Magazine Cover Design in the Age of Trump
[Call For Entries: HOW International Design Awards]
The Effects of Magazine Covers
I grew up in Northern Kentucky. It was and still is a predominantly white, middle-class, metropolitan area. The schools are nice, but not the best in the country. People spend their evenings eating out at Applebee’s or watching America’s Got Talent with their families, and kids are promptly in bed when the credits roll. Growing up in a community like that, I wasn’t exposed to much controversy. Except when someone in the house was watching the local news.
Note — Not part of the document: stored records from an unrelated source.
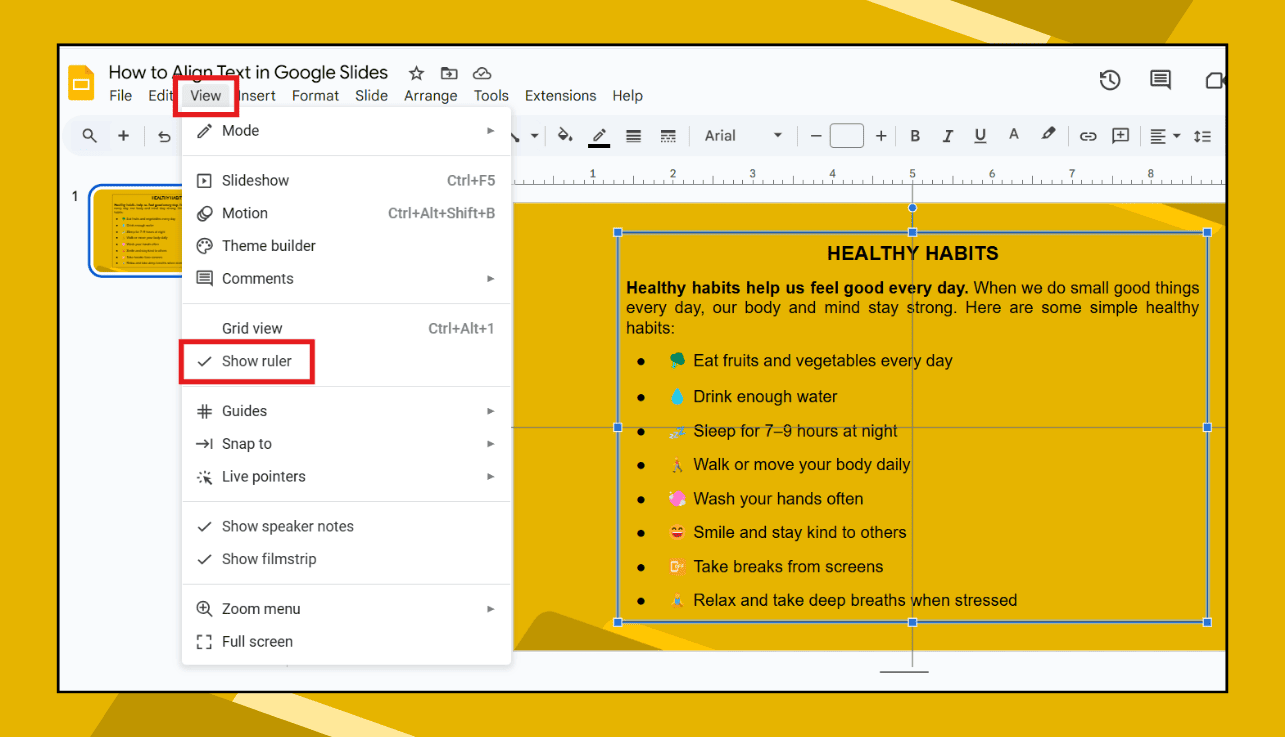Pick a text color with the A icon
This screenshot has height=737, width=1285.
pos(1015,135)
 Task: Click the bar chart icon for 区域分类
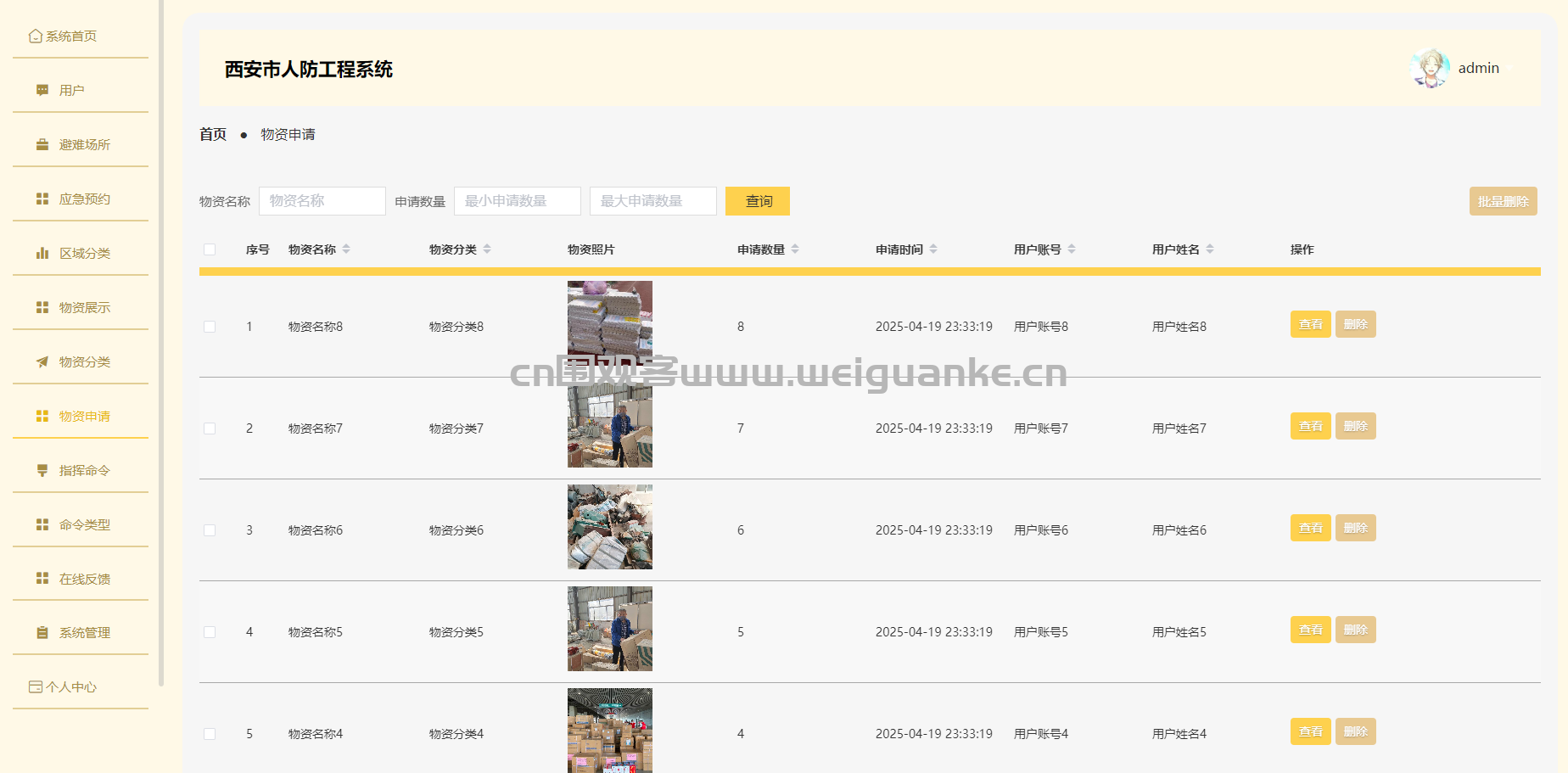pyautogui.click(x=42, y=254)
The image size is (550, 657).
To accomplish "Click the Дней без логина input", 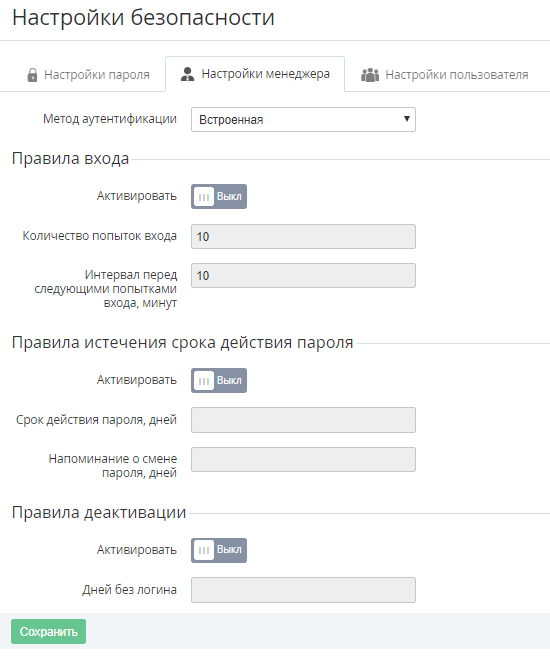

Just across the river, maybe a 30 minute drive, is Cincinnati, home of Over-the-Rhine (OTR). In 2009, NeighborhoodScout listed it as the most dangerous neighborhood in the country based on crime statistics from 2005-2007. In 2001, the city saw one of the largest civil disturbances in the U.S. since the Rodney King riots. I was old enough at the time to remember hearing about the riots from my parents’ TV across the hall. I didn’t really understand what was happening, but I knew it was scary, and it was important. A few months after the race riots, the September 11th attacks happened.
“9/11/2001,” by Art Spiegelman and Françoise Mouly Lyle Owerko/POLARIS
You could say 2001 was the first year I started “paying attention” to politics in the United States. We had internet at home, but it was slow, and I was still young enough to have parental controls blocking me from most news outlets. My only real resources for information were the magazines at our local library. My dad was a bookworm, so we were there at least once a week. He would walk around, looking for books about cars and new diets and theology, and I would sit in the magazine section and try to understand what was happening around the world by reading TIME or fumbling through the pages of The New Yorker. The words might have been over my head, but I definitely understood the magazine covers and the images within.
What I saw then influenced my interest in design, current events, politics, technology, etc. even as the magazine covers were replaced by internet headlines, Facebook statuses and tweets. Like most people, I phased magazines out of my day-to-day life and turned to online publications. They were easier to access, faster with information and more diverse. Magazines seemed obsolete. Until 2017.
The tense political environment this year has been…difficult? Exhausting? All-around negative? At least something positive has come out of all the terror: some damn good design. Design that appears to be bringing these magazines back from the dead and providing important commentary on today’s world.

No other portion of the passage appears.